我正在使用Spark ML_pipelines
在生产环境中使用Sparklyr
轻松部署在SCALA
中开发的操作。除一部分外,它运行良好:似乎当我从Hive
读取表,然后创建将操作应用于此表的管道时,该管道还将保存表读取操作,并因此保存名称桌子。但是我希望管道与此无关。
以下是可重现的示例:
Sparklyr
部分:
sc = spark2_context(memory = "4G")
iris <- copy_to(sc, iris, overwrite=TRUE)
spark_write_table(iris, "base.iris")
spark_write_table(iris, "base.iris2")
df1 <- tbl(sc, "base.iris")
df2 <- df1 %>%
mutate(foo = 5)
pipeline <- ml_pipeline(sc) %>%
ft_dplyr_transformer(df2) %>%
ml_fit(df1)
ml_save(pipeline,
paste0(save_pipeline_path, "test_pipeline_reading_from_table"),
overwrite = TRUE)
df2 <- pipeline %>% ml_transform(df1)
dbSendQuery(sc, "drop table base.iris")
SCALA
部分:
import org.apache.spark.ml.PipelineModel
import org.apache.spark.SparkContext
import org.apache.spark.SparkConf
val df1 = spark.sql("select * from base.iris2")
val pipeline = PipelineModel.load(pipeline_path + "/test_pipeline_reading_from_table")
val df2 = pipeline.transform(df1)
我收到此错误:
org.apache.spark.sql.AnalysisException: Table or view not found: `base`.`iris`; line 2 pos 5;
'Project ['Sepal_Length, 'Sepal_Width, 'Petal_Length, 'Petal_Width, 'Species, 5.0 AS foo#110]
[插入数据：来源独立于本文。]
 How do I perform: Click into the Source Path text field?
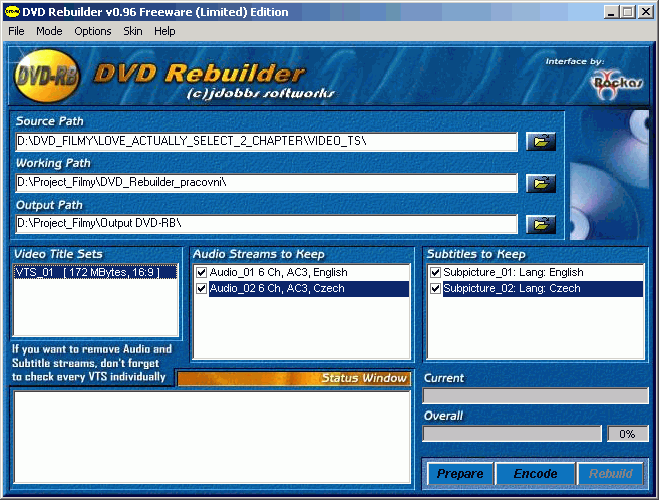266,142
+- 'UnresolvedRelation `base`.`iris`
at org.apache.spark.sql.catalyst.analysis.package$AnalysisErrorAt.failAnalysis(package.scala:42)
at org.apache.spark.sql.catalyst.analysis.CheckAnalysis$$anonfun$checkAnalysis$1.apply(CheckAnalysis.scala:82)
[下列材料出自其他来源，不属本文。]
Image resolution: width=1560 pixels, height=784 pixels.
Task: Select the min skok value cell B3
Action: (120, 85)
at org.apache.spark.sql.catalyst.analysis.CheckAnalysis$$anonfun$checkAnalysis$1.apply(CheckAnalysis.scala:78)
at org.apache.spark.sql.catalyst.trees.TreeNode.foreachUp(TreeNode.scala:127)
at org.apache.spark.sql.catalyst.trees.TreeNode$$anonfun$foreachUp$1.apply(TreeNode.scala:126)
at org.apache.spark.sql.catalyst.trees.TreeNode$$anonfun$foreachUp$1.apply(TreeNode.scala:126)
at scala.collection.immutable.List.foreach(List.scala:381)
at org.apache.spark.sql.catalyst.trees.TreeNode.foreachUp(TreeNode.scala:126)
at org.apache.spark.sql.catalyst.analysis.CheckAnalysis$class.checkAnalysis(CheckAnalysis.scala:78)
at org.apache.spark.sql.catalyst.analysis.Analyzer.checkAnalysis(Analyzer.scala:91)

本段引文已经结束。